07 juni 2024. Het implementeren van een hartfilmpje van het ongeboren kind bij gezonde zwangere vrouwen in de verloskundigenpraktijk kan een aantal belangrijke uitdagingen voor de gezondheidszorg aanpakken, zoals de capaciteitsproblemen in ziekenhuizen en stijgende kosten voor gezondheidszorg. Dit stelt onderzoeker en verloskundige Elise Neppelenbroek op basis van een budget impact model, vandaag gepubliceerd in BMJ Open Quality.
Passende zorg
Het Integraal Zorgakkoord stimuleert de beweging naar passende zorg. Passende zorg is waardegedreven met doelmatige inzet van personen en middelen en het komt samen met en rondom de patiënt tot stand. Een basiskenmerk is dat zorg wordt gegeven in de setting met de grootste waarde: laag-complexe zorg niet in dure organisaties (ziekenhuizen of specifieke ziekenhuisafdelingen) door dure zorgverleners (medisch specialisten en specifieke verpleegkundigen) maar in organisaties met lagere kosten buiten het ziekenhuis. Dit vraagt om samenwerking in de regio, tussen verschillende zorgverleners én met patiënten. Dat is precies wat verloskundigen en gynaecologen samen hebben uitgevoerd in de pilot regio’s. Ze gingen gezamenlijk aan de slag met de verplaatsing van het antenataal cardiotocogram (CTG) van het ziekenhuis naar de verloskundigenpraktijk.
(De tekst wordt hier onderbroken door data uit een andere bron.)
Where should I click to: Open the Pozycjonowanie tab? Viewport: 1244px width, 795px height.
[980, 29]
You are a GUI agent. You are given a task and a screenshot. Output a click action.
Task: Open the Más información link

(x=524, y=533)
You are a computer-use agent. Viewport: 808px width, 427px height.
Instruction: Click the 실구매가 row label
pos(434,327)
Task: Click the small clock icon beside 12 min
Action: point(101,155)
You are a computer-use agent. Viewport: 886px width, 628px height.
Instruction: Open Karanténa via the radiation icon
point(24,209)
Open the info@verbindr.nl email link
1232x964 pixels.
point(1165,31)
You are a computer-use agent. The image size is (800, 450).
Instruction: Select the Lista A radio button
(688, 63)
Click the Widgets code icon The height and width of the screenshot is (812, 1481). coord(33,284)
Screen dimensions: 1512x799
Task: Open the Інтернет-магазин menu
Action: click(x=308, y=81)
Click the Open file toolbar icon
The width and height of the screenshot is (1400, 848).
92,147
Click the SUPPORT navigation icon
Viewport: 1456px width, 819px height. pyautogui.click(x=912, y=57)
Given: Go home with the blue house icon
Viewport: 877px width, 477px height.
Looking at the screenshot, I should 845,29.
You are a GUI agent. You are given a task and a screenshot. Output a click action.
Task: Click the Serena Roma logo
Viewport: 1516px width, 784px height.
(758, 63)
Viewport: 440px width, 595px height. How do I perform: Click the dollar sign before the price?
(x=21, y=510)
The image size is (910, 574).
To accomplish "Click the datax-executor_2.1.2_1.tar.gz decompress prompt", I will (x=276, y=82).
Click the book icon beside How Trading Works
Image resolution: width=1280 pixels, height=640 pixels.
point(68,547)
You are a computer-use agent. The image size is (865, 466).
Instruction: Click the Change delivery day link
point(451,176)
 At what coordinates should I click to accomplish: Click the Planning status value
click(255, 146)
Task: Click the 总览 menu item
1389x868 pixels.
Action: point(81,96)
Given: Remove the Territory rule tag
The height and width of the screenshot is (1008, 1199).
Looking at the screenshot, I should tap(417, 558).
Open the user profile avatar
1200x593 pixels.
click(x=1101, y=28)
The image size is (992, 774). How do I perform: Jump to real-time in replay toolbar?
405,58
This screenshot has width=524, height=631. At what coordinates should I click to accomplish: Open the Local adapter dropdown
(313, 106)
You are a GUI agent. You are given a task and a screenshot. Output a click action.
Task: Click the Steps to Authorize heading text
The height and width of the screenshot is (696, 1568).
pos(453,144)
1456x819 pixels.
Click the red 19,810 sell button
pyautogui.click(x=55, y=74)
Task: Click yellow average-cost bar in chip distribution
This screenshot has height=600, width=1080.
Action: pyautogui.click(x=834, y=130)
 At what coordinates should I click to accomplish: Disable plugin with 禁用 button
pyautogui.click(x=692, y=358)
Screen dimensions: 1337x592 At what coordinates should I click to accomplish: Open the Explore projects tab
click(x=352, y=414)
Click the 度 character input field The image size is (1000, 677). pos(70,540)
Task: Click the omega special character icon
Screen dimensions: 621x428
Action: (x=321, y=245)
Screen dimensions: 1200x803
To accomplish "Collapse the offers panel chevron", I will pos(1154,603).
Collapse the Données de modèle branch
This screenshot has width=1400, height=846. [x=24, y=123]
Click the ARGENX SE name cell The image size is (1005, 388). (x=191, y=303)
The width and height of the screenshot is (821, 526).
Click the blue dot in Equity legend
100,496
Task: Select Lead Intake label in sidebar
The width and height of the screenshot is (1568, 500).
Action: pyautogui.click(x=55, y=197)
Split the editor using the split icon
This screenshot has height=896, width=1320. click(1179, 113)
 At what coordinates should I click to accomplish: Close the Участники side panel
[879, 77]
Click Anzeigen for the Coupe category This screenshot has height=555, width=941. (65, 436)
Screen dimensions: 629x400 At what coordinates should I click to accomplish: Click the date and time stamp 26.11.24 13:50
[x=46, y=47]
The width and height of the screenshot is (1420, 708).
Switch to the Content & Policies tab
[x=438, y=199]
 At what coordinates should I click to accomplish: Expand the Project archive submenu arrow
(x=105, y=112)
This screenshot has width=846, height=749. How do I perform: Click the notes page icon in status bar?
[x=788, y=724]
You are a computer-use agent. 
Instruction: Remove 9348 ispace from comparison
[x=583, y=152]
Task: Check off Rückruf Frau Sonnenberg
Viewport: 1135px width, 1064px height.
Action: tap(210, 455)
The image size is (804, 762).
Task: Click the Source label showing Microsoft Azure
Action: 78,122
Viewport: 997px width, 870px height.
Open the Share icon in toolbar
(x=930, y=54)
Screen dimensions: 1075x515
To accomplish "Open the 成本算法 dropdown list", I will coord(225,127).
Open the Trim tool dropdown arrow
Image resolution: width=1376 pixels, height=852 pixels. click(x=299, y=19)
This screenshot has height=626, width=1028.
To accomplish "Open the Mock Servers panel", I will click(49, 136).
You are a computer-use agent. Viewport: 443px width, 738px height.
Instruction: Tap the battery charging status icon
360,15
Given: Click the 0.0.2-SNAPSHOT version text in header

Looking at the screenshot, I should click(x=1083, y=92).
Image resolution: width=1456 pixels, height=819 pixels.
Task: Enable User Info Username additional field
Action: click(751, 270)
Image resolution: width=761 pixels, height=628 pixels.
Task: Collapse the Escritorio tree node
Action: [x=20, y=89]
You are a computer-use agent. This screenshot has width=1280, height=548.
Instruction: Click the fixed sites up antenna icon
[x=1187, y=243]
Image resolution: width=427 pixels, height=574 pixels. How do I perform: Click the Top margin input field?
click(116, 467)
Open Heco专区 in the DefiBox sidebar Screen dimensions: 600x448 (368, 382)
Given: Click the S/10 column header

Afname in gezondheidskosten
De onderzoekers wilden weten of de verplaatsing van het antenataal CTG voor bepaalde indicaties naar de verloskundigenpraktijk een afname in gezondheidskosten zou kunnen geven. Dit bleek het geval. Bij landelijke implementatie kan deze verschuiving van zorg een besparing opleveren van meer dan 30 miljoen euro voor de zorgverzekeraar. De kostenbesparing wordt echter niet weerspiegeld in de kosten voor verloskundigenpraktijk. Voor hen zijn de kosten voor het uitvoeren van een CTG hoger dan voor een ziekenhuis. Met de verplaatsing van het antenataal CTG naar de verloskundigenpraktijk zal een ziekenhuis inkomsten verliezen, maar overheadkosten zoals huisvesting-, apparatuur- en personele kosten zullen aanvankelijk niet dalen. Dit betekent dat de huidige bekostigingsstructuur in de geboortezorg een substitutieproject zoals de verplaatsing van het antenataal CTG niet ondersteunt. Wel is de verwachting dat ziekenhuizen de vrijgemaakte capaciteit kunnen gebruiken om zorg te bieden aan zwangere vrouwen met een verhoogd risico. Dit zal de gespecialiseerde zorg voor de zwangere vrouwen die dit het meest nodig hebben, verder verbeteren. Bovendien wordt met de verplaatsing van het antenataal CTG naar de verloskundigenpraktijk de continuïteit van de zorg verbeterd, waardoor het een waardevolle verandering is in de geboortezorg.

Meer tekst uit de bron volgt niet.